По-военному категоричная позиция майора французской армии М. Штефаника сделала свое дело, съезд так и не состоялся, а вместе с тем исчезли какие-либо планы создания в России самостоятельной словацкой организации. Досталось и словацкому профессору Квачале (и словацко-русскому, или русско-словацкому обществу памяти Людовита Штура в целом), подвергшему ранее в своей записке сомнению саму идею объединения чехов и словаков в едином государстве. В ходе встречи с ним Штефаник также был настроен весьма решительно. По свидетельству современников, Штефаника не видели еще "настолько разъяренным и возбужденным, как после выяснения с профессором Квачалой взглядов на первой и последней их встрече в Петрограде".

★ ★ ★ ★

# ЗАДАНИЕ 1
Чем, согласно отрывку о Штефанике, закончилась история со съездом?
# ЗАДАНИЕ 2
Напишите продолжение отрывка о Штефанике, начав сразу после его последнего предложения.

# ИСХОДНЫЕ МАТЕРИАЛЫ
★ ★ ★ ★

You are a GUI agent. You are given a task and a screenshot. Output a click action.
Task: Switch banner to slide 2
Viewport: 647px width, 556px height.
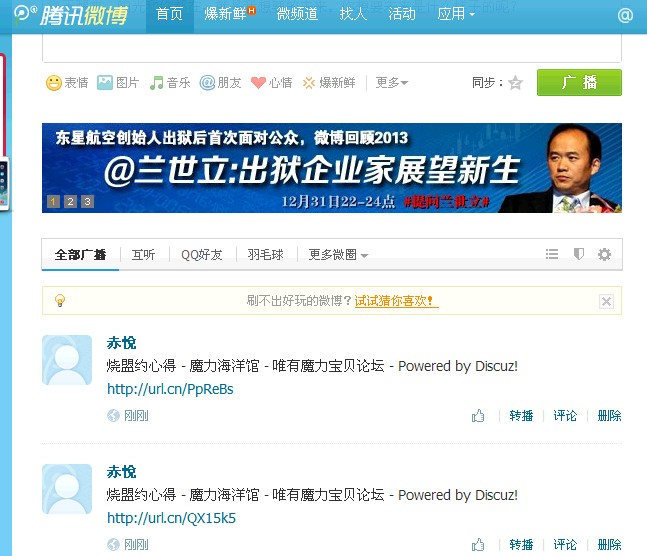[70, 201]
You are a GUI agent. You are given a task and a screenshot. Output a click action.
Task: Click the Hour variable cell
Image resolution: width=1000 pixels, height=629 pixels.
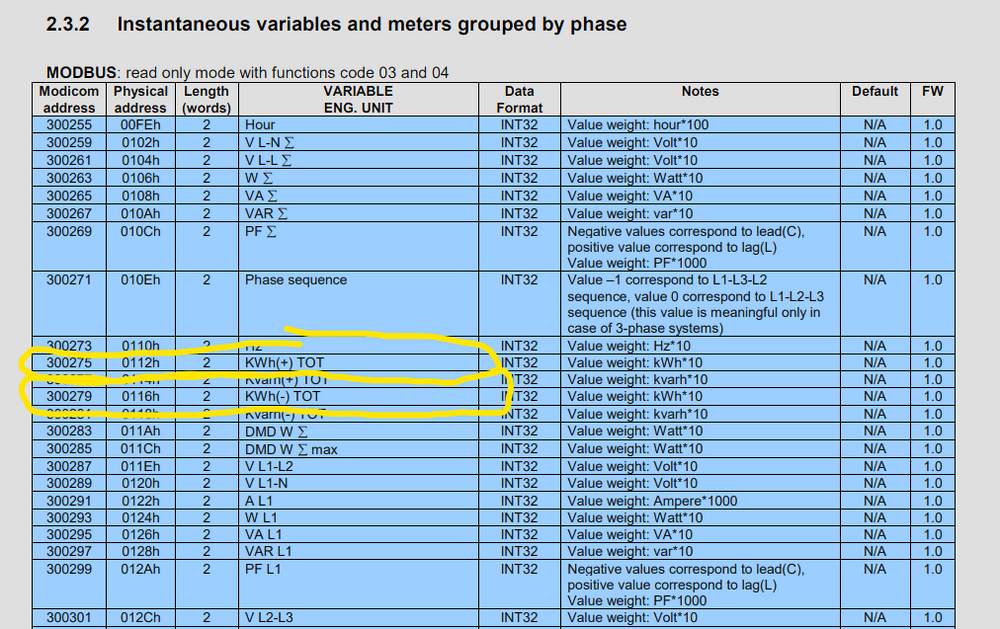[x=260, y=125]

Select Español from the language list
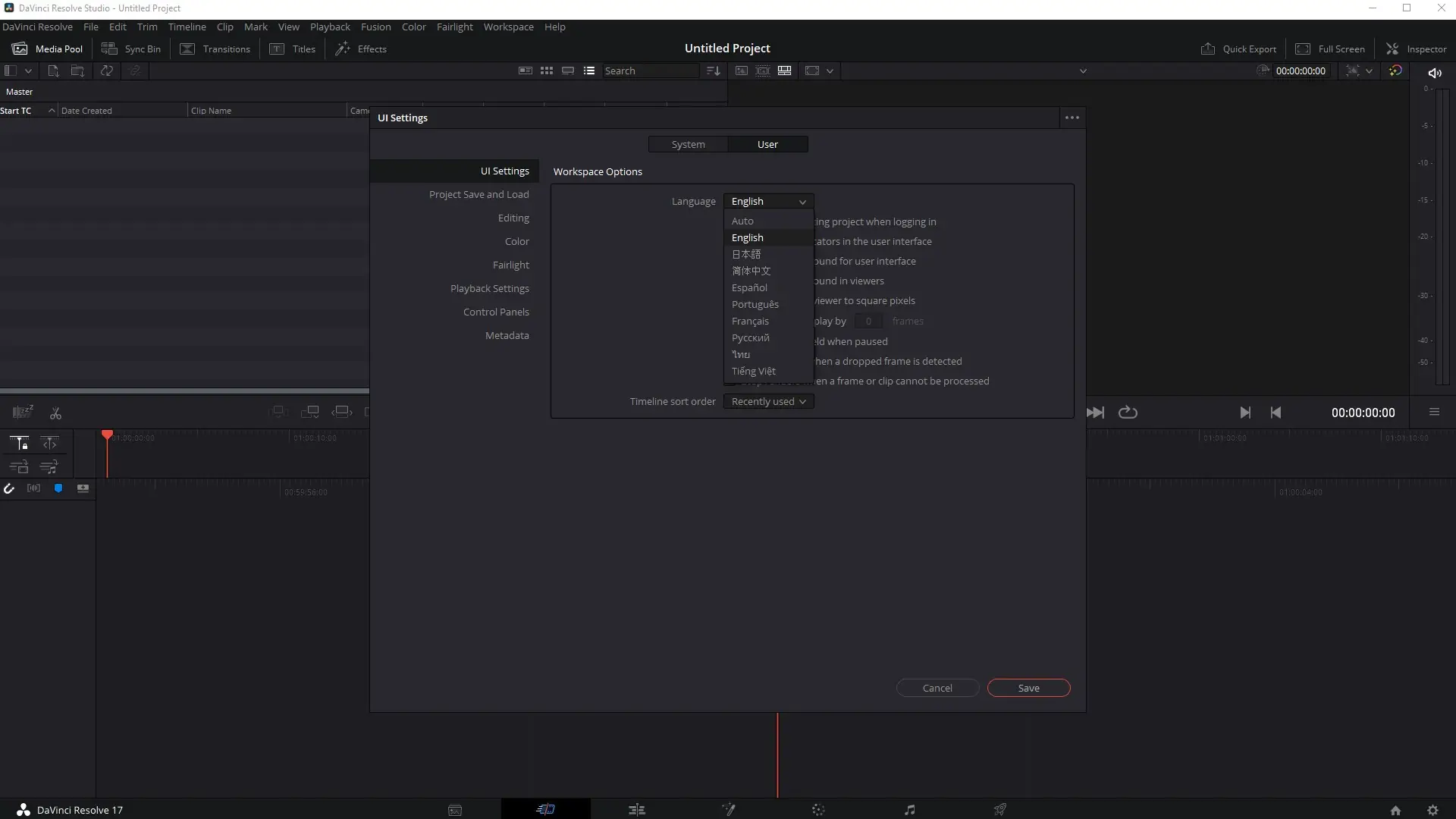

★ ★ ★ ★

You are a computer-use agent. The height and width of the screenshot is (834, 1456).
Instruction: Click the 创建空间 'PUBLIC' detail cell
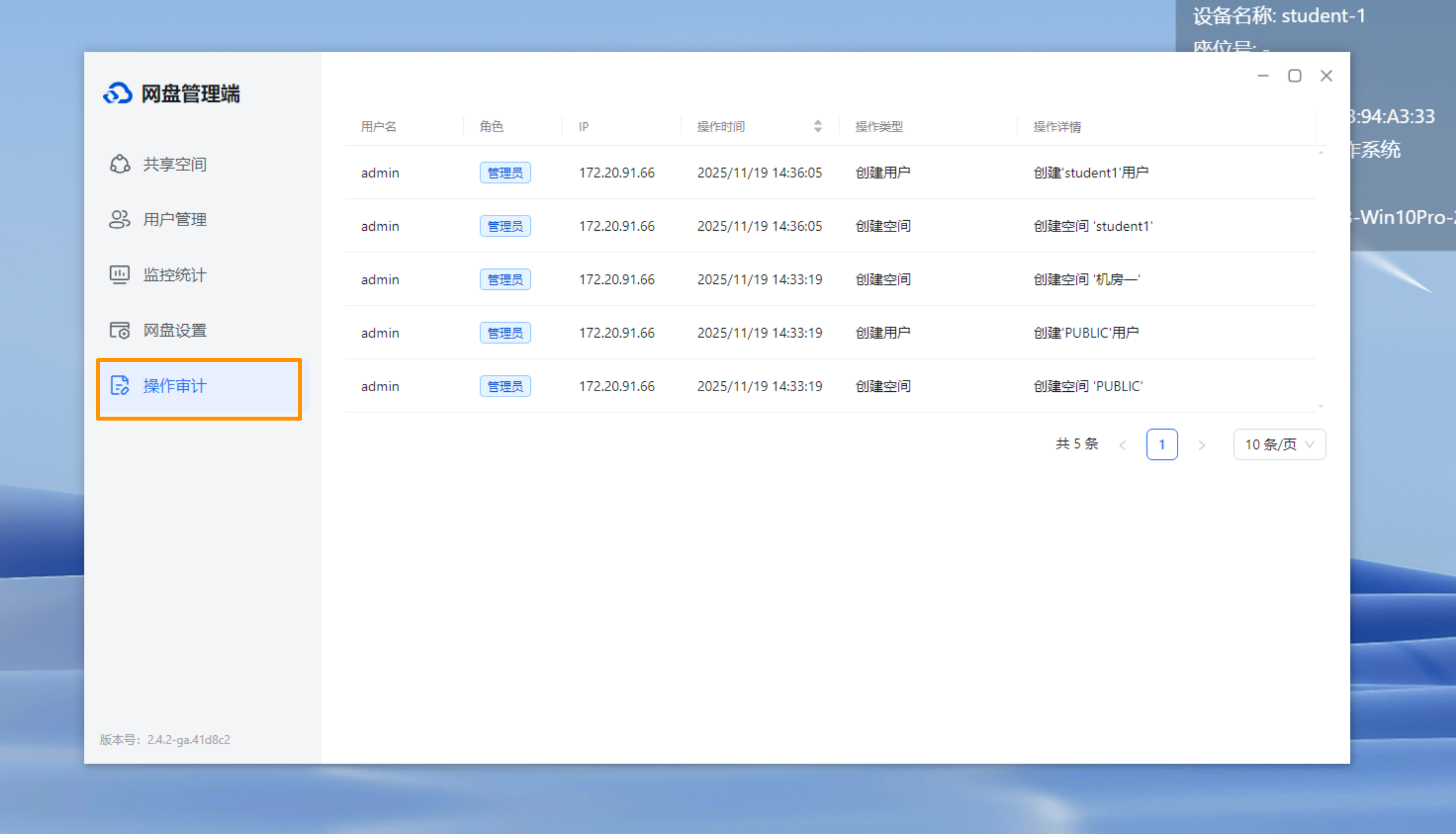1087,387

★ ★ ★ ★

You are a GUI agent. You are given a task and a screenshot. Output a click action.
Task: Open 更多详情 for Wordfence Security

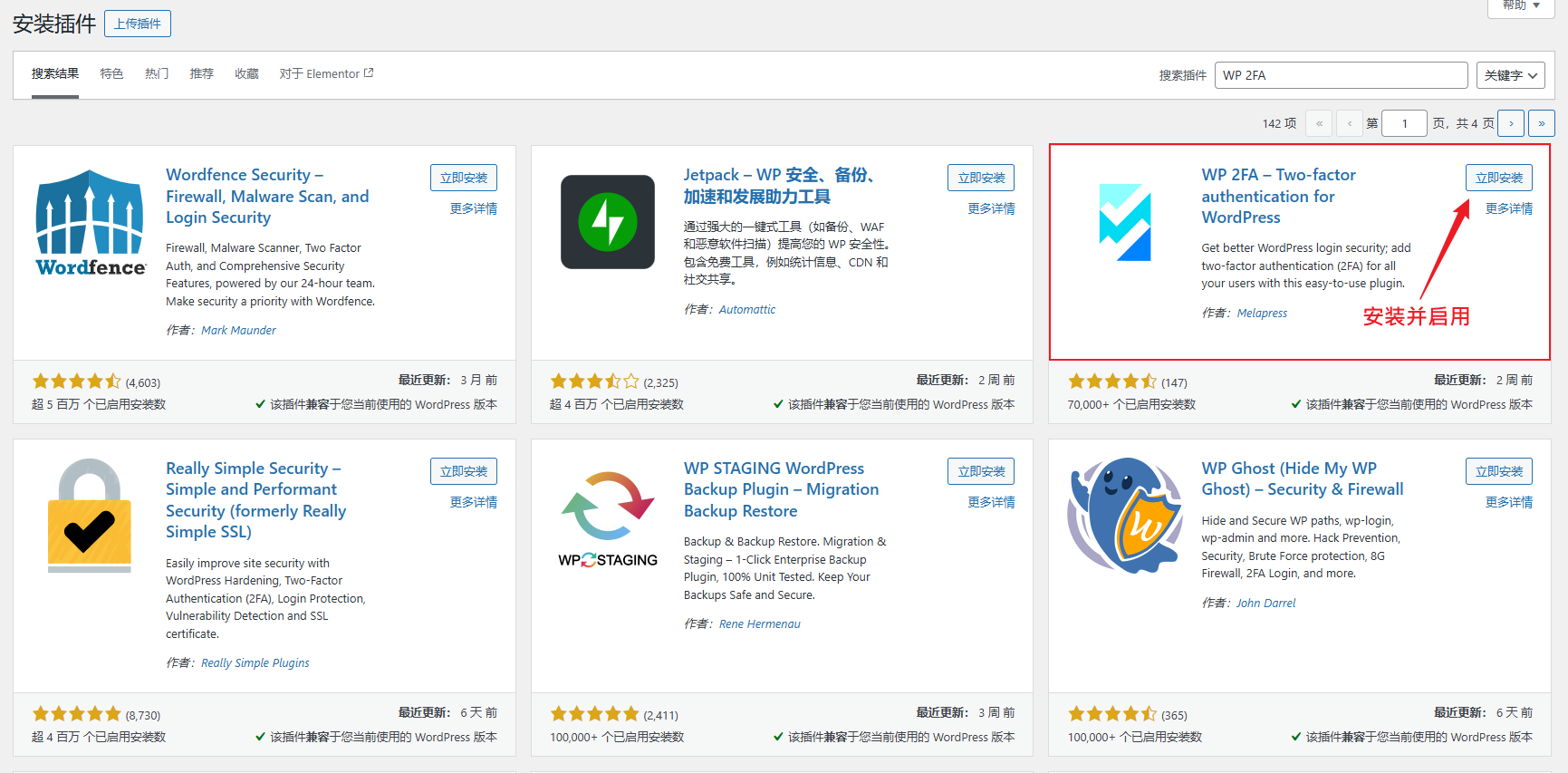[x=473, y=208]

★ ★ ★ ★

# РЕЗУЛЬТАТ 1
Съезд так и не состоялся.

# РЕЗУЛЬТАТ 2
Кроме того, следует подчеркнуть, что на дуалистической концепции ("независимая Словакия и независимые Чешские земли объединяются в единый государственный организм") будущего государственного устройства (сформулированной в октябре 1916 г. находившимися в России представителями словацкой интеллигенции В. Гурбаном, Й. Грегором и др. под названием "Наша цель") с приездом М. Штефаника упор уже не делался.
Кампания в России "Масарик или Дюрих" завершилась победой про-масариковского течения лишь в преддверии Февраля, когда было наконец достигнуто единство освободительного движения чехов и словаков в России с заграничным.
Реалии освободительной борьбы в 1916–1917 гг. приводили к тому, что движение чехов и словаков приобретало подчеркнуто национальный характер и выходило за расплывчатые рамки концептуальных формулировок всеславянского единства, славянского единения и создания так называемого всеславянского союза. Эти установки имели своих сторонников в России того времени (включая ряд представителей землячества чехов и словаков). В целом же идея "всеславянского единства", направленная на реализацию права австрийских и венгерских славян на национальное самоопределение и создание независимых государств с ориентацией на Россию тогда воспринималась неоднозначно.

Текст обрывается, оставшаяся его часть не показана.